Transposon movement also leaves its mark in the genome by aberrant transposition events that induce genomic rearrangements, including deletions, translocations and duplications of chromosomal DNA. Gerald Schumann (Paul-Ehrlich-Institut, Langen, Germany) reported that the composite non-LTR retrotransposon SVA occasionally carries over 5'-flanking genomic sequences to new chromosomal locations. Schumann suggested that this is presumably due to the requirement for external promoters to drive transcription of the elements that produce transcripts containing the entire SVA element plus upstream sequences. These 5'-transduced SVA elements may give rise to entire subfamilies as a result of repeated rounds of retrotransposition. Thus, SVA elements might have contributed to human genome evolution by capturing and dispersing DNA with potential regulatory or coding functions.

Transposons are potentially mutagenic as their insertion can interfere with normal gene function (Figure 1), and a plethora of regulatory mechanisms exist to keep transposition under control. The LINE-1 human retrotransposon is regulated at various levels, including transcriptional control by DNA methylation and premature polyadenylation and aberrant splicing of the LINE-1 transcript. Prescott Deininger (Tulane Cancer Center, New Orleans, USA) described a further regulatory mechanism that operates on the level of cellular DNA repair factors recognizing and eliminating transpositional intermediates containing a flap structure that is heterologous to the target DNA. The ERCC1/XPF complex that is normally involved in nucleotide excision repair is highly efficient at removing a partially inserted LINE-1 cDNA from the genome.

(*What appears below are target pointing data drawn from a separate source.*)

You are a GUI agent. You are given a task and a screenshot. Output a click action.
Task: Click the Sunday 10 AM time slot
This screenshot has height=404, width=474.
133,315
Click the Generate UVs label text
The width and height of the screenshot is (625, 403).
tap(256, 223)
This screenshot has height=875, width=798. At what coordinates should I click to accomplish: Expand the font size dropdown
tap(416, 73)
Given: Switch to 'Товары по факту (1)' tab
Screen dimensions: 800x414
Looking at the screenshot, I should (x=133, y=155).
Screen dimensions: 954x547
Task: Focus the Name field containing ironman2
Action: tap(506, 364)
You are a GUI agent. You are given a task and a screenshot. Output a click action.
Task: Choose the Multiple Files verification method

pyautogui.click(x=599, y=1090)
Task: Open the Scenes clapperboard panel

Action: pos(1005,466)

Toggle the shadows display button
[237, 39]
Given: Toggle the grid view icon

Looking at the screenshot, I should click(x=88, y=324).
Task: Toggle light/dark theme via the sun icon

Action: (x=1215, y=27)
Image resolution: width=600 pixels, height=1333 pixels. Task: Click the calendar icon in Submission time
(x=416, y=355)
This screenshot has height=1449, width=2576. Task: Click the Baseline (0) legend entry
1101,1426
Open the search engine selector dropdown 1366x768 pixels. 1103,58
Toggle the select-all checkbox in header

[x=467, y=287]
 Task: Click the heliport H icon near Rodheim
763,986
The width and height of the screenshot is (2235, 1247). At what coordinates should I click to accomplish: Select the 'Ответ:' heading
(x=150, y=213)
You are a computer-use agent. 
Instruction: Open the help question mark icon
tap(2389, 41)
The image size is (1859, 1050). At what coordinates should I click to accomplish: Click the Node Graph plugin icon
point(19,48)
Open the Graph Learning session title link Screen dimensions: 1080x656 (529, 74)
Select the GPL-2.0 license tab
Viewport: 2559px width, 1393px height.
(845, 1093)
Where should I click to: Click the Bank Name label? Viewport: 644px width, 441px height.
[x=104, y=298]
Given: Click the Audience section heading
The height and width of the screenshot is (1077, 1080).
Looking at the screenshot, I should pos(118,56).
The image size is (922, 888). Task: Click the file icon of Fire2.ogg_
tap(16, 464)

Small interfering RNA (siRNA)-mediated gene silencing is believed to have evolved to control the activities of TEs in diverse organisms, especially in gametes that can transmit potentially mutagenic transposon insertions to the next generation. Keith Slotkin (Cold Spring Harbor Laboratory, Cold Spring Harbor, USA) described microarray transcriptional profiling experiments showing coordinate expression of diverse TEs in the pollen of Arabidopsis (also observed in maize and rice), suggesting loss of trans-acting factors that otherwise keep these elements silent. Marking of an LTR-retrotransposon with a gene trap insertion revealed that the site of retrotransposon expression in the pollen is the vegetative nucleus (VN), which controls the development of the pollen grain but does not contribute DNA to the next generation. Transcriptional derepression of TEs leads to transposition events in the pollen; however, these events are not passed onto the next generation, consistent with their occurring in the VN. Transposon activation in the VN is associated with loss of heterochromatic silencing modifications such as DNA methylation. The activation of TEs in pollen results in the production of siRNAs that are enriched in the generative sperm cells, suggesting that epigenetic reprogramming in the VN leads to TE reactivation and to the genesis of small RNAs that mediate TE silencing in the sperm cells.

The discussions on the intriguing impact of TEs on genome evolution and function at the Asilomar meeting were a fine celebration of Darwin's 200th birthday by representatives of the transposon community. After all, as one of the speakers put it: "life is a total mess, and what brings order into this mess is natural selection".